Task goal — In the java moss thread, what reason does Gumby give for never seeing a moss enter the sporophyte stage while submersed? Answer in one to three sentences.

# Java moss: Rhizoid, capsule and infection



## Faruk Gençöz

From a distance this java moss (probably Vesicularia dubyana) looks OK.










As we look closer it is easy to notice hairy red-brown rhizoids. Some people argue that these hairy extentions are in fact red algea. I am not sure.










Below are the two different moss types. The one on the right is an emersed one. The other is our regular submersed java moss. Their rhizoids are colored and located very differently (Brown hairs on the left, white and tiny uniform extention on the right).










I found the emersed moss on a tree in a snowy winter. I took a part of it and put it into cool and moist environment. I observed a very fast development at home. On the other hand after a while a type of white fungus appeared on two spots. Within a couple of days small points were enlarged very quickly. After a week or so all the culture was gone. 



















While under attack, emersed moss developed capsules.










The capsules above were not like the emersed capsules of our java moss (probably Vesicularia dubyana)


----------



## Faruk Gençöz

Did anyone encounter capsules developed submerged? 

I did not. Moss is more primitive plant than anubias. On the other hand submerged anubias frequently develops flowers. I guess the likelyhood of having a new generation plants from the submerged flowers is very low. Anubias keeps on developing it although it seems useless. But more primitive moss do not develop capsules when submerged as far as I see.


----------



## Gumby

I've never seen a moss enter the sporophyte stage of it's life cycle while submersed. I'd imagine this is because the sperm of mosses require small amounts of water to swim to the egg, ie: rain droplets. When completely submerged I'd imagine sexual reproduction would be futile because the sperm would be dispersed too greatly and the sperm may never reach the egg, especially if the water had flow. 

If you wanted to treat that infection, you might be able to spray the fungus with a dilute solution of H2O2 and water. I know people who grow mushrooms do this when they are trying to kill a mold contamination.


----------



## Faruk Gençöz

I didn' know H2O2 would also treat fungus. Very practical. Thank you.


----------



## Faruk Gençöz

What is your idea about the red-brown hairy extremities on the second picture? Rhizoids or red algea?

I thought they were rhizoids. Hairy structure makes me think in this way. On the other hand the moss did not attach itself to the driftwood at all, besides it had too many rhizoids. 

I guess java moss has enough intelligence to not develop its rhizoids if it does not want to attach. There is no attachment but many rhizoids exist. It makes me think that rhizoids, in this case, are used to get something from the water.


----------



## gnome

Very interesting! Recently, I had something similar happen to my erect moss. However, it happened while it was growing submerged. It had been growing well and prolifically in my shrimp tank (no fertilizer or CO2 injection) for about a year and a half - I'd supplied many people with cuttings from it during that time - and all of a sudden, the color washed out and all of the moss became yellow. At about this time, I noticed many little capsules growing out of the fronds. I thought maybe my tank conditions could no longer supply the nutrient needs of all of the plants in this tank, so maybe the moss decided to expend its energy into forming these capsules for future growth...? I noticed that even some of the leaves of my Anubias nana were dying back around the same time. I'm quite certain that my plants had reached some sort of "critical mass" in this tank and since I wasn't about to add fertilizer to it, the plants would have to make any necessary adjustments to survive.

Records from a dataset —

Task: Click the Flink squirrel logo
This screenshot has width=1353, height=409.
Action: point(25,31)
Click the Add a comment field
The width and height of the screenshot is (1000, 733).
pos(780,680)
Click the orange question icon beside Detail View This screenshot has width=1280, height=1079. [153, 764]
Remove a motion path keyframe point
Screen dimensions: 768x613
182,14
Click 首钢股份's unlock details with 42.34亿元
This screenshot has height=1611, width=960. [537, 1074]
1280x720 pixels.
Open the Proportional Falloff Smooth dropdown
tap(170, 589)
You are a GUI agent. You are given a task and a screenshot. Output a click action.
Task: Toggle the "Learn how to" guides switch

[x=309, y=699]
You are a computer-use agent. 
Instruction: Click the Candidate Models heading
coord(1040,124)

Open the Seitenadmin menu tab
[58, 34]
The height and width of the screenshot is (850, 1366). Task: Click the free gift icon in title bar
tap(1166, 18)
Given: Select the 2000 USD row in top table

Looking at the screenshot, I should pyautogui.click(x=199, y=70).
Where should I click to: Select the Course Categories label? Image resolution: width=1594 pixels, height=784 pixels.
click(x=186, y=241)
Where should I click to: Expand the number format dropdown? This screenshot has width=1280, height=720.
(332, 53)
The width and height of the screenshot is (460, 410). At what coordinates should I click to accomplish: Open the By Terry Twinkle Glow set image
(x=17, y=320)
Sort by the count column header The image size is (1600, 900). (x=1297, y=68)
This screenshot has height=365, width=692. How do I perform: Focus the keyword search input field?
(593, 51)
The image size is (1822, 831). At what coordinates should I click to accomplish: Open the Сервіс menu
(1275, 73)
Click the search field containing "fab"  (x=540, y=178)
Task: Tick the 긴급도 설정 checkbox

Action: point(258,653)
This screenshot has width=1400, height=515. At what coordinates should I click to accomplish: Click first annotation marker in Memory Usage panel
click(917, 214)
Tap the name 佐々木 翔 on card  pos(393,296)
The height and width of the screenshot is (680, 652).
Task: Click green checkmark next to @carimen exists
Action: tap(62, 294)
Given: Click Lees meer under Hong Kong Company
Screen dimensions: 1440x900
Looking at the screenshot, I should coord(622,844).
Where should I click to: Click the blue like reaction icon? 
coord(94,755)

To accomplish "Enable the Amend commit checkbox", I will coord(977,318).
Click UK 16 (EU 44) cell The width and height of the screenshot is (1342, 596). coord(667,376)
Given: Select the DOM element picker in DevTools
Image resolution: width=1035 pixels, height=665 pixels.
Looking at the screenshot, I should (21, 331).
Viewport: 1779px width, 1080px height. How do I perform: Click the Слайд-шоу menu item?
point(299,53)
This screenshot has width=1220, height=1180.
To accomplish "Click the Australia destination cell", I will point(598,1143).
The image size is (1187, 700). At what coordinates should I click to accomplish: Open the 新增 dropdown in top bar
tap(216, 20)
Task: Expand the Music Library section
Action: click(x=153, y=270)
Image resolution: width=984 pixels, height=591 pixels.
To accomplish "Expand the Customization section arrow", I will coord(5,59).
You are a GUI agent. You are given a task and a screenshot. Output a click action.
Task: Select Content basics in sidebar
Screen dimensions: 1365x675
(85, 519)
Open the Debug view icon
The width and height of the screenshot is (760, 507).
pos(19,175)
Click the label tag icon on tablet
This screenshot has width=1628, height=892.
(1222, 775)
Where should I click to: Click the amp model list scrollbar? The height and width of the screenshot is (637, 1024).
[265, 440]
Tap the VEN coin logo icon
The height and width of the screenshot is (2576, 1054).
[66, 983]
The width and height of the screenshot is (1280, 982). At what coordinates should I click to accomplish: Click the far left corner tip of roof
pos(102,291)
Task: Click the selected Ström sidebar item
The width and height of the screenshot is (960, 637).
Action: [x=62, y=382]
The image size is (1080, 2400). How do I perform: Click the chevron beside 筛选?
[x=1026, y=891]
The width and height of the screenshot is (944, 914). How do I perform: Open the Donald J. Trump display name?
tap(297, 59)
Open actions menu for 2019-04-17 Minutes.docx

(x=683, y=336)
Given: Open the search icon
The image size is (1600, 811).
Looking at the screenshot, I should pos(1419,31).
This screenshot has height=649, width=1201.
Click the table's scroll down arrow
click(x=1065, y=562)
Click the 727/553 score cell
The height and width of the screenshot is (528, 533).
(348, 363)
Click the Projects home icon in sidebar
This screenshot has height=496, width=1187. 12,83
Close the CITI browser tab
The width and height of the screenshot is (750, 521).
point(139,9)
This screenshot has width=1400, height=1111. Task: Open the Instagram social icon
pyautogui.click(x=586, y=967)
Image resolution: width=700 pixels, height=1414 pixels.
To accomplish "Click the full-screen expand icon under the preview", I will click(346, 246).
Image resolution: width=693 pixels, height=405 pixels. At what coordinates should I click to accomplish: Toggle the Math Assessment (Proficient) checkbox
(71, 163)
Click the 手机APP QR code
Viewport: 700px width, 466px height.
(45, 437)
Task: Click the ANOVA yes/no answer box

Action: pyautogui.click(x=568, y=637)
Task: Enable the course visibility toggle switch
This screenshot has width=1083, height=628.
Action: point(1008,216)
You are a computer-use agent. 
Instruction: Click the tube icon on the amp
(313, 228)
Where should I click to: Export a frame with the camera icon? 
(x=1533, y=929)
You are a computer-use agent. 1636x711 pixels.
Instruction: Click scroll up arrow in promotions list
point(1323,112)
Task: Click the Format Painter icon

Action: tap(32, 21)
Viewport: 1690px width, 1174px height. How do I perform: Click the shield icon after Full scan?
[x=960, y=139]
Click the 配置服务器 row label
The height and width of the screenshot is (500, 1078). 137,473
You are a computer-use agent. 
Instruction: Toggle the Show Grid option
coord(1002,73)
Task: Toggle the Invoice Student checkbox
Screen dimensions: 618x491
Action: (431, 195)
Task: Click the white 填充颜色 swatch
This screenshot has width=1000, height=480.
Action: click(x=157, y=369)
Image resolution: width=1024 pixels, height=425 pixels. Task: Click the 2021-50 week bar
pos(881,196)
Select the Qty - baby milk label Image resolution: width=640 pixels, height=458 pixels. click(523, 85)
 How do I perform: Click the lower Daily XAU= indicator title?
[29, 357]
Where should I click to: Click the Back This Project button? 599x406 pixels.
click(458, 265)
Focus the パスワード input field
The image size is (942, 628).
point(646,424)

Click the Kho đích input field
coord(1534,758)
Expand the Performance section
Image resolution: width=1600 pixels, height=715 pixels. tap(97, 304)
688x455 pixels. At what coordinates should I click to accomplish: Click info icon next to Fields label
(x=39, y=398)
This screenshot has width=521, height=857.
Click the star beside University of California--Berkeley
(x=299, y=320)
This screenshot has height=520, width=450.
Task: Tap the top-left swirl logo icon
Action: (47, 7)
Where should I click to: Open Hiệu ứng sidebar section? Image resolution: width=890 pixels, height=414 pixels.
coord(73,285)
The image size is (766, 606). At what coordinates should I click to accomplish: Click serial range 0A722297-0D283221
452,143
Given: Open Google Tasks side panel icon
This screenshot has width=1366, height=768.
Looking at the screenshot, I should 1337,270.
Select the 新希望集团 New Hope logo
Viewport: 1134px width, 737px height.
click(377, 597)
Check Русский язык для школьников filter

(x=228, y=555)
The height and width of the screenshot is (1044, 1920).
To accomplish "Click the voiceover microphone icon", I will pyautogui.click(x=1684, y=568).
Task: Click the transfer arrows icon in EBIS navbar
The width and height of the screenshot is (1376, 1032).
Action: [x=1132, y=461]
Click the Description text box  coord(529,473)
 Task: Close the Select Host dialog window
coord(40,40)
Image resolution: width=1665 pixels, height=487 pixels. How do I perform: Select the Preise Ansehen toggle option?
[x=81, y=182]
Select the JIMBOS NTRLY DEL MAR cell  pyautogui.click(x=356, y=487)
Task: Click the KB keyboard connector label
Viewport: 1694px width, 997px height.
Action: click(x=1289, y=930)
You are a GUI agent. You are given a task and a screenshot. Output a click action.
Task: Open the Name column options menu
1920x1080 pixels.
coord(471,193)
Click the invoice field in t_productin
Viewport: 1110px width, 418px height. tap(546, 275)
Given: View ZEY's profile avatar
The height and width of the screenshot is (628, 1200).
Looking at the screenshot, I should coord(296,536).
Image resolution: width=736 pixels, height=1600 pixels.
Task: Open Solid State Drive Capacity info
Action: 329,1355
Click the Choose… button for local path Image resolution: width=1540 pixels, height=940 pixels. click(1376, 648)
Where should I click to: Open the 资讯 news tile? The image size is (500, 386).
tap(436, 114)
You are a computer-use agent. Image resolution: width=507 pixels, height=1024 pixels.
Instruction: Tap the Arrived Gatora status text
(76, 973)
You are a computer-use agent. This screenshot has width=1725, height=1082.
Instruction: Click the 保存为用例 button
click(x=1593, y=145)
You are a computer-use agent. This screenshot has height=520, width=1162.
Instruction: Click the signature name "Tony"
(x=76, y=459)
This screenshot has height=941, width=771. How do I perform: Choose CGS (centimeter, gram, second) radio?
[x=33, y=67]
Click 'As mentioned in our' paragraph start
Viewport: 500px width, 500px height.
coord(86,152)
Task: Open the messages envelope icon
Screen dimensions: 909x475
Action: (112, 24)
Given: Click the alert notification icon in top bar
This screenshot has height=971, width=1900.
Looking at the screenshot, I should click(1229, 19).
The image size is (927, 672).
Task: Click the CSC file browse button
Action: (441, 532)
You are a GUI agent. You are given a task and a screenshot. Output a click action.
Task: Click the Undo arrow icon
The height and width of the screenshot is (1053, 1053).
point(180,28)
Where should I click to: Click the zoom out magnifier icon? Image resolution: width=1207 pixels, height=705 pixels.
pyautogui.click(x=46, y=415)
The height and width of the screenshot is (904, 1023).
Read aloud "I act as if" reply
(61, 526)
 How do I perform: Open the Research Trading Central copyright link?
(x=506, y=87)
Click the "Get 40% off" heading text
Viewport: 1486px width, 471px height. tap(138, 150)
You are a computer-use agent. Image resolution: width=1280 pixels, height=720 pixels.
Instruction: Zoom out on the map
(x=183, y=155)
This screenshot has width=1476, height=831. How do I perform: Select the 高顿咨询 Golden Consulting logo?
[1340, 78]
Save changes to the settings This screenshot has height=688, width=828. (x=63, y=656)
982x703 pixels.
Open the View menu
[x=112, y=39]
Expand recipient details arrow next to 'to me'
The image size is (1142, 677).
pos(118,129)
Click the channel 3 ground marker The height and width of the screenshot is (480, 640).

Completed exercise — Moss sperm need only small amounts of water, such as rain droplets, to swim to the egg. When the moss is completely submerged, the sperm would be dispersed too greatly and might never reach the egg, especially if the water had flow. That would make sexual reproduction futile.